#### ASSIGNMENT:
Would you please retype, exactly, the lines of the listing below between the line with "Task: Switch to the History / Notes tab" and the line with "Screen dimensions: 1456x826", inclusive?

┌────────

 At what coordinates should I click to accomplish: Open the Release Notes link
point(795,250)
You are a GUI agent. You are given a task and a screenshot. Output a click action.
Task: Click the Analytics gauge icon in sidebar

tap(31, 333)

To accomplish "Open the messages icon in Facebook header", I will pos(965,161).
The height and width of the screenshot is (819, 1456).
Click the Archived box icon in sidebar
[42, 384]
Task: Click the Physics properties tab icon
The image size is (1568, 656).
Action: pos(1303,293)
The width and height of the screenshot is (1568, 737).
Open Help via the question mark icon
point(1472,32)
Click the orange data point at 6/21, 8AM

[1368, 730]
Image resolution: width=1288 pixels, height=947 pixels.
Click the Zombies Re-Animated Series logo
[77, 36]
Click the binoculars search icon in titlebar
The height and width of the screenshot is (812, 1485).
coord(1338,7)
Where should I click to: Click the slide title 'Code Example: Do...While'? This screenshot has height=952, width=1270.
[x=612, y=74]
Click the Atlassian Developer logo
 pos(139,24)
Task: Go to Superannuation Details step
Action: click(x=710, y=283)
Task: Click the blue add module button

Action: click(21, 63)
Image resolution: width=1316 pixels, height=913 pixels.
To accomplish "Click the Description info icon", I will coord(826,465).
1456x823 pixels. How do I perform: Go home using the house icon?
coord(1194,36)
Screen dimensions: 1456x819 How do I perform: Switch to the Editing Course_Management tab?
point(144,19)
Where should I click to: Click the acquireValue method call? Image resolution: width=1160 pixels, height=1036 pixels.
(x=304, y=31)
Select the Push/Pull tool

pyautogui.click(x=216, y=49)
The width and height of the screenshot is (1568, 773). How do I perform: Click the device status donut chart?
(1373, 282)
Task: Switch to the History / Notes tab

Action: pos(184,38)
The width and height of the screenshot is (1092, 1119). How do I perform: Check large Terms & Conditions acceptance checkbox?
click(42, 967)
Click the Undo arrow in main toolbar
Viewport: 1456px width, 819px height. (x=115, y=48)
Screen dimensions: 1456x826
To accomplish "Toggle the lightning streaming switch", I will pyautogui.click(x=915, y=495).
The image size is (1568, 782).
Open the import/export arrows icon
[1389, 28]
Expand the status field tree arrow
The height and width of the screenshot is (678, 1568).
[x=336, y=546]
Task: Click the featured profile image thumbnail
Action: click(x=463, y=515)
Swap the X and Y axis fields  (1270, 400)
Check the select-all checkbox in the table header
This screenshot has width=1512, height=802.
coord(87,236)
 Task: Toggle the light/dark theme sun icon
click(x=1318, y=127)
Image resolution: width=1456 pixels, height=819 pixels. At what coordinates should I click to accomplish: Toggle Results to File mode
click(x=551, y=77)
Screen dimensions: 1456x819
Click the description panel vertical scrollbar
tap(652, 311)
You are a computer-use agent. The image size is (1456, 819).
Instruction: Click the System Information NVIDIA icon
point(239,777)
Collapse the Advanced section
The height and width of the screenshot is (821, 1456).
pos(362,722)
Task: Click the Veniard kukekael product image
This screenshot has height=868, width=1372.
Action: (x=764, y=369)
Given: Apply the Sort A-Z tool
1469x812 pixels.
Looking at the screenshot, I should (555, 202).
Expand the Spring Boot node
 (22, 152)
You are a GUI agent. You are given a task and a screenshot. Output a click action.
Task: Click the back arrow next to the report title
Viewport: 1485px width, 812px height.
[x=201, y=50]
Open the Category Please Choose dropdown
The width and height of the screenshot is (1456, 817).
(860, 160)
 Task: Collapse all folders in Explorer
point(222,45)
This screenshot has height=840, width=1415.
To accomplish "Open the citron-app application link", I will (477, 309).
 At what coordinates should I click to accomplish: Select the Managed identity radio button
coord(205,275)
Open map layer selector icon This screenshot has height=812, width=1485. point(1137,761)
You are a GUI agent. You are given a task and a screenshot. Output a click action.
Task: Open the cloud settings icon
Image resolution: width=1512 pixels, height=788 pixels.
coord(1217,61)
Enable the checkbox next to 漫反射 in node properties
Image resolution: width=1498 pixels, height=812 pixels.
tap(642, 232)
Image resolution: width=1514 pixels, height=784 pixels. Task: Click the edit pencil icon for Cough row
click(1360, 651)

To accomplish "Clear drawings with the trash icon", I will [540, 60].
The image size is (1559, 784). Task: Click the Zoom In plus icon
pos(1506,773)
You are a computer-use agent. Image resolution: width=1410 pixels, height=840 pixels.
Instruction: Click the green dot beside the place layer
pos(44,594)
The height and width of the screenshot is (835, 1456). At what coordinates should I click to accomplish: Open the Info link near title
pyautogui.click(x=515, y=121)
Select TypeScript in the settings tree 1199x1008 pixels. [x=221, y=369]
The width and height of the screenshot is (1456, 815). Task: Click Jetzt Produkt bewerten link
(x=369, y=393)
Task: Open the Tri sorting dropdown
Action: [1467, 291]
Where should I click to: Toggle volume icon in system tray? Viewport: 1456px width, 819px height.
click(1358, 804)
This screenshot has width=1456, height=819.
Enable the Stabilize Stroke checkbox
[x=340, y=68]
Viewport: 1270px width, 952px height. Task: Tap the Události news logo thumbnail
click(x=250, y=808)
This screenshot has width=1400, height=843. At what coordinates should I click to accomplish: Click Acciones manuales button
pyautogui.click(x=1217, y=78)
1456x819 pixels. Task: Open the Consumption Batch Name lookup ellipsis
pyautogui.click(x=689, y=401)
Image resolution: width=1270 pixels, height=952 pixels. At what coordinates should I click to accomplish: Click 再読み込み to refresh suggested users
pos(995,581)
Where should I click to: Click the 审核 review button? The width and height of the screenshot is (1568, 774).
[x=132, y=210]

└────────

#### ANSWER FOR THIS EXERCISE:
Task: Switch to the History / Notes tab

Action: pos(184,38)
The width and height of the screenshot is (1092, 1119). How do I perform: Check large Terms & Conditions acceptance checkbox?
click(42, 967)
Click the Undo arrow in main toolbar
Viewport: 1456px width, 819px height. (x=115, y=48)
Screen dimensions: 1456x826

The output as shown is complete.